A l'université de Nkumba, où vous avez étudié par la suite, ce harcèlement a-t-il continué ?
Oui, en fait, je m'habillais comme un mec en choisissant de porter des vêtements que je trouvais confortables et les responsables de l'université n'étaient pas d'accord. Ils ne voulaient pas que je porte des baskets, un tee-shirt, une casquette. Ils auraient aimé que je m'habille "girly", comme une princesse, comme Cendrillon mais je n'avais aucune robe (Rires)... Ils sont allés jusqu'à vérifier ma tenue chaque matin. J'étais contrainte de signer tous les jours un document dans le bureau du principal avant d'aller en cours. En général, je repartais me changer dans chambre et j'allais suivre les cours. En revanche, parfois, les classes étaient tellement proches du bureau de la direction que je ne pouvais pas aller me changer et, du coup, je n'y allais pas et je préférais rater les cours.
Votre mère a décidé d'aller rencontrer la direction de l'université pour que vous puissiez continuer à étudier. Elle a été obligée de mentir ?
Oui, ce n'était pas comme en école secondaire où je pouvais changer assez facilement d'école. A l'époque, c'était ma dernière année d'université et, si je me faisais virer, je devais tout recommencer depuis le début. Elle m'a prévenue d'emblée : "Je vais dire des choses que tu ne vas pas aimer mais c'est pour ton propre bien." Elle est allée voir le directeur avec mon père, j'étais à l'extérieur de la salle et quand je suis revenue, ils ont dit : "D'accord, maintenant, on sait que tu es malade." Ils ont accepté que je reste mais sous conditions. Cela m'a permis quand même de terminer mes études.
Votre famille était ouverte sur le sujet ?
Oui et c'est pour cette raison que j'ai vécu mon homosexualité de manière si libre. Cela ne leur a jamais posé problème. Leur soutien m'a donné la force de faire tout le travail que j'ai pu effectuer par la suite. Quand j'ai réalisé que la plupart des membres de la communauté LGBT le cachait à leur famille, à leurs amis et à leurs camarades de classe, que les autres étaient rejetés s'ils faisaient leur coming-out, j'ai décidé de bouger. Il fallait que quelqu'un soit leur porte-parole, qu'il y ait un visage qui représente ce mouvement.
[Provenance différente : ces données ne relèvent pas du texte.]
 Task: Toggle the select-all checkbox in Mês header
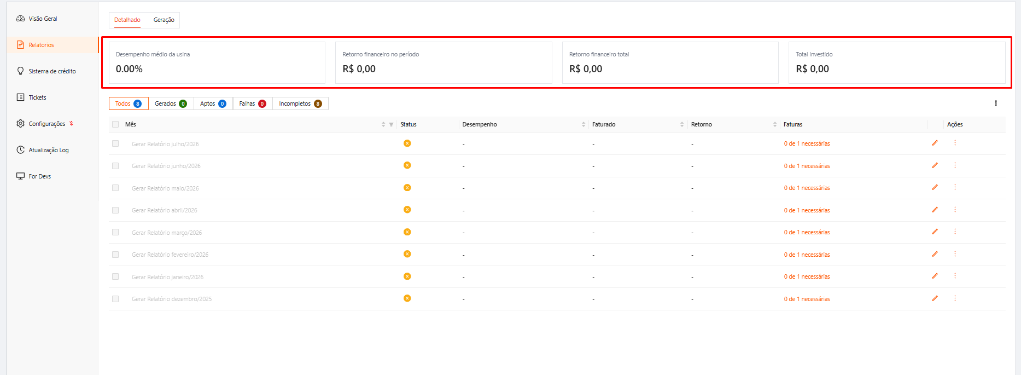click(x=115, y=124)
Vous avez donc lancé le premier mouvement LGBT ougandais. Quel était le but à la base ?
C'est après avoir été à harcelée à l'université que j'ai commencé ce combat dès ma première année d'études. J'avais 19 ans. Au départ, c'était dans un but plus récréatif en essayant de rassembler la communauté LGBT et leur permettre de faire la fête librement. Puis, rapidement, je me suis rendu compte aussi qu'on pouvait avoir une influence plus importante sur le pays alors j'ai commencé à m'intéresser à des questions plus politiques.
En 2009, il faut dire que le débat s'est enflammé dans le pays après que le député David Bahati a proposé une loi pour criminaliser l'homosexualité et notamment en prévoyant des peines de prison à vie allant même jusqu'à la peine de mort en cas de "récidive". Un an plus tard, c'est le tabloïd "Rolling Stone Ouganda" qui a publié le nom de 100 personnes de la communauté LGBT avec leur nom et leur adresse et un titre on ne peut plus explicite: "Pendez-les". C'était déjà arrivé ce genre de publication ?
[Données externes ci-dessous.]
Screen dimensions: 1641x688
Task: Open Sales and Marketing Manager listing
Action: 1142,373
Ce n'était pas la première fois que la presse parlait de nous. Par contre, c'était la première fois qu'ils donnaient autant de détails personnels et qu'ils appelaient la population à nous tuer. C'était ça la différence. C'est pour cette raison que nous sommes allés en justice, pour être certains que Rolling Stones ne puisse pas récidiver, et nous avons gagné... même si pour certains les dommages étaient déjà irrévocables. Dans cette histoire, j'ai perdu des amis, certains se sont fait virer de leur travail, d'autres se sont fait expulser de chez eux. Après en avoir fini avec Rolling Stones, on a continué à se battre contre la loi "Kill the Gay" que le président avait signée mais qui a finalement été annulée...
David Kato était votre ami et vous avez combattu ensemble le magazine Rolling Stone. En 2011, il a été assassiné à coups de marteau dans la rue. Vous savez qui l'a tué ?
Un homme a été arrêté et a avoué l'avoir tué mais je ne pense pas que ce soit lui. Je pense que c'est un leurre. Il y a de nombreux personnes dans l'ombre qui sont selon moi impliquées dans cet assassinat.
Vous risquez malgré tout la prison ici pour votre homosexualité. Comment est la vie pour vous au quotidien aujourd'hui ? Avez vous peur ?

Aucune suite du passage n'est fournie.